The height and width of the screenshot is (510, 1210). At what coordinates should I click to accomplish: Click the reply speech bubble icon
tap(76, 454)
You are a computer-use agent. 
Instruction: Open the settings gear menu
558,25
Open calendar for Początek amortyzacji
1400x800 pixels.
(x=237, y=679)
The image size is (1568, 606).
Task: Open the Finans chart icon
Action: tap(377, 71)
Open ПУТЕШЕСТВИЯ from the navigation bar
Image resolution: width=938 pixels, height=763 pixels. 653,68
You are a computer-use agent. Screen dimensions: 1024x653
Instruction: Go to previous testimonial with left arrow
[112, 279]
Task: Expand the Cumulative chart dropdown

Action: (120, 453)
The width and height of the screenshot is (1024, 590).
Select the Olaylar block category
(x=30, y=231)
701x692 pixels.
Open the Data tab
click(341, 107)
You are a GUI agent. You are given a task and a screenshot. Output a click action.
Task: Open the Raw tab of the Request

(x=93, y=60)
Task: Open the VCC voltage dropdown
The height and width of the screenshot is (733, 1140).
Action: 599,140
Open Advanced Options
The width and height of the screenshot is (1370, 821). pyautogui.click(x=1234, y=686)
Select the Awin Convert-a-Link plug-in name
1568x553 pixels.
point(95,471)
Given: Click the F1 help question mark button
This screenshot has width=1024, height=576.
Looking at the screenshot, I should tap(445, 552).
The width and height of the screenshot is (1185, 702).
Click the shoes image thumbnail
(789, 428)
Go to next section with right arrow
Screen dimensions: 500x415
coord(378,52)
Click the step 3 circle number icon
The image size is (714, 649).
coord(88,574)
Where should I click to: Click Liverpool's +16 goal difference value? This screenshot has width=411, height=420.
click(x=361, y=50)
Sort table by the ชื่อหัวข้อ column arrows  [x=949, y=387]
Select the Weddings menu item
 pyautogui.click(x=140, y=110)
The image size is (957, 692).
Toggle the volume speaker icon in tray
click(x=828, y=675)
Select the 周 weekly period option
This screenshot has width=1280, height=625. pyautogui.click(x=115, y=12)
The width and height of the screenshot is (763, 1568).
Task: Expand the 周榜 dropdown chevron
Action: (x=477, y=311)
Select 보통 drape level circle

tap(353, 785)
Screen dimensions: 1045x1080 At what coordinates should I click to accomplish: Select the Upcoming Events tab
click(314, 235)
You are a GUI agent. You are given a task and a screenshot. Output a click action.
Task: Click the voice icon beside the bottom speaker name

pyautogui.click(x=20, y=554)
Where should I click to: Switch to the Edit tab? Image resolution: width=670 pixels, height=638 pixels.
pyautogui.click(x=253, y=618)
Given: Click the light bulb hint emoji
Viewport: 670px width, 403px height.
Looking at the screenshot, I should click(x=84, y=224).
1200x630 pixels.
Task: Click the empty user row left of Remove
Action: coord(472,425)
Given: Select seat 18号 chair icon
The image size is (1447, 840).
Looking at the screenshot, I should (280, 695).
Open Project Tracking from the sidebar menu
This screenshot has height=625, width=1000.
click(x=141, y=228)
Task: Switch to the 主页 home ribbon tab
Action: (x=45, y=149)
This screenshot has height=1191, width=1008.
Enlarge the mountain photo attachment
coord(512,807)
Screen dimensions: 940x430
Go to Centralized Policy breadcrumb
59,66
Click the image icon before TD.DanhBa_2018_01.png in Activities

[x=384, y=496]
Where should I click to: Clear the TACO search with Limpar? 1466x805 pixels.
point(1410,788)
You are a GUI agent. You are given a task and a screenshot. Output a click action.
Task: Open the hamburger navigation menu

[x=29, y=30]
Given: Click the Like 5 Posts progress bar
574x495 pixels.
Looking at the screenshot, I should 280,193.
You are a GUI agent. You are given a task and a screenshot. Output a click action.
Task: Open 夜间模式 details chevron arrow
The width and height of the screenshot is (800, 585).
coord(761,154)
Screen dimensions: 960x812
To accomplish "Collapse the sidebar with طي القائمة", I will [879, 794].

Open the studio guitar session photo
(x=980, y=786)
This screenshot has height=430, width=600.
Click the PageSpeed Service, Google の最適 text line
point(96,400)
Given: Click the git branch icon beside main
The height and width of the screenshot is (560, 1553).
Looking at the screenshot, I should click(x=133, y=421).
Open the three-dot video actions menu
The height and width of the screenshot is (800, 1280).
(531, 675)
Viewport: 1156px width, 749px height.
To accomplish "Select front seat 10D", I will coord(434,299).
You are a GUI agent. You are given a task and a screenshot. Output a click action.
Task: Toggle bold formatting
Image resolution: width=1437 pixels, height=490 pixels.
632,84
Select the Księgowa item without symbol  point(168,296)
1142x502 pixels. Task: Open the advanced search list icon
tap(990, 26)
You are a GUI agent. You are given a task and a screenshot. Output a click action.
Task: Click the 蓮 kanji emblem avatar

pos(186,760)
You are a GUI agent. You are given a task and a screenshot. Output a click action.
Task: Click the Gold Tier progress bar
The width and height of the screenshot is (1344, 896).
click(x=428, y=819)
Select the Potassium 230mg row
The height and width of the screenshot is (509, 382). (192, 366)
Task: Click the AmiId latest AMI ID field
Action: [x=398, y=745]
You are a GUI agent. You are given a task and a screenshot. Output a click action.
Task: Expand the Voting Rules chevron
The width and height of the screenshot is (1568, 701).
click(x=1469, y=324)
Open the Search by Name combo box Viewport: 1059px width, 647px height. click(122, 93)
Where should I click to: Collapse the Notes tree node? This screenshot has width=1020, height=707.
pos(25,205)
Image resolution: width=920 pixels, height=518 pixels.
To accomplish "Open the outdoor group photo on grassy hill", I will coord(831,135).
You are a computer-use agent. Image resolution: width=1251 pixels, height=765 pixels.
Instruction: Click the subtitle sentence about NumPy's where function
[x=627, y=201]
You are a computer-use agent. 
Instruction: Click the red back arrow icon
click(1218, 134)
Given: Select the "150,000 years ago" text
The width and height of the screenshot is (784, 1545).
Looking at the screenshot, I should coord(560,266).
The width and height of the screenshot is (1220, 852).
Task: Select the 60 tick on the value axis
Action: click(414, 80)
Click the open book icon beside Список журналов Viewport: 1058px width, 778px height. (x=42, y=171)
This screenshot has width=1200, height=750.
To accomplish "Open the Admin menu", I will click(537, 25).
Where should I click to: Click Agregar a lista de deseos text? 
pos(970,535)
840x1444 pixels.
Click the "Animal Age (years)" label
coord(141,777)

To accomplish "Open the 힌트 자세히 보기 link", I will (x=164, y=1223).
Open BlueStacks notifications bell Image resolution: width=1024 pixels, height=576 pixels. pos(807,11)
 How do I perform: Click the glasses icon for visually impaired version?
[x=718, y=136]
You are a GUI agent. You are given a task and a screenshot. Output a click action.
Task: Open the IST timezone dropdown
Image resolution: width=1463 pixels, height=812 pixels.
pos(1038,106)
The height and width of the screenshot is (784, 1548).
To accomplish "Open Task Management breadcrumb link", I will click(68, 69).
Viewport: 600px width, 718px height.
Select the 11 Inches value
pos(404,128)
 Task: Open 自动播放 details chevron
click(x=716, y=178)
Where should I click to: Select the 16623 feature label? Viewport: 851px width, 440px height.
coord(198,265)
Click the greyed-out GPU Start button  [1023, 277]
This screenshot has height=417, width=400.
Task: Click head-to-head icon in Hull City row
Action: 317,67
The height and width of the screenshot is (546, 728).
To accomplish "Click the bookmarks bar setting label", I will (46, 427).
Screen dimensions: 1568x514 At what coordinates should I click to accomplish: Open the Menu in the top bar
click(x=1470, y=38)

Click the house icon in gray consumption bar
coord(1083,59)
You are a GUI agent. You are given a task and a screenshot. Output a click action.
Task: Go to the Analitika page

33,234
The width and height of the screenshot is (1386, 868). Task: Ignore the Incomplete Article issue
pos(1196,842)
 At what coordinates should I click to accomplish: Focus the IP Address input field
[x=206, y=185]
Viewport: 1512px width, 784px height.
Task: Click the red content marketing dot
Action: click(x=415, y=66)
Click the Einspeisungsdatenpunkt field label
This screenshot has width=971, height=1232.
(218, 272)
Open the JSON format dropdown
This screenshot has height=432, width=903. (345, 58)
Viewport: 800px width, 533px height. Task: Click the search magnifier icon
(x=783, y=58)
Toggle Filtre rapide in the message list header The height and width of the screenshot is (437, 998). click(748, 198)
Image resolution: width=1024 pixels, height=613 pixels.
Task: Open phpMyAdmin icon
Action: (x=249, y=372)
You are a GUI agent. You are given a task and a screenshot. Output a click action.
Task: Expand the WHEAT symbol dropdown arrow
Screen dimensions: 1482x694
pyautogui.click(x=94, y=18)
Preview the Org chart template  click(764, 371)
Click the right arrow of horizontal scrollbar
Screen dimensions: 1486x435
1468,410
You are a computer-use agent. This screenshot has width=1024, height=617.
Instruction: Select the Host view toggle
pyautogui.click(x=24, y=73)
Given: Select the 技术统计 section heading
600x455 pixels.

+---+

ABOUT THIS EXERCISE:
Reply with nothing except the number of lines in the records that include the word "computer".

RESPONSE BELOW:
5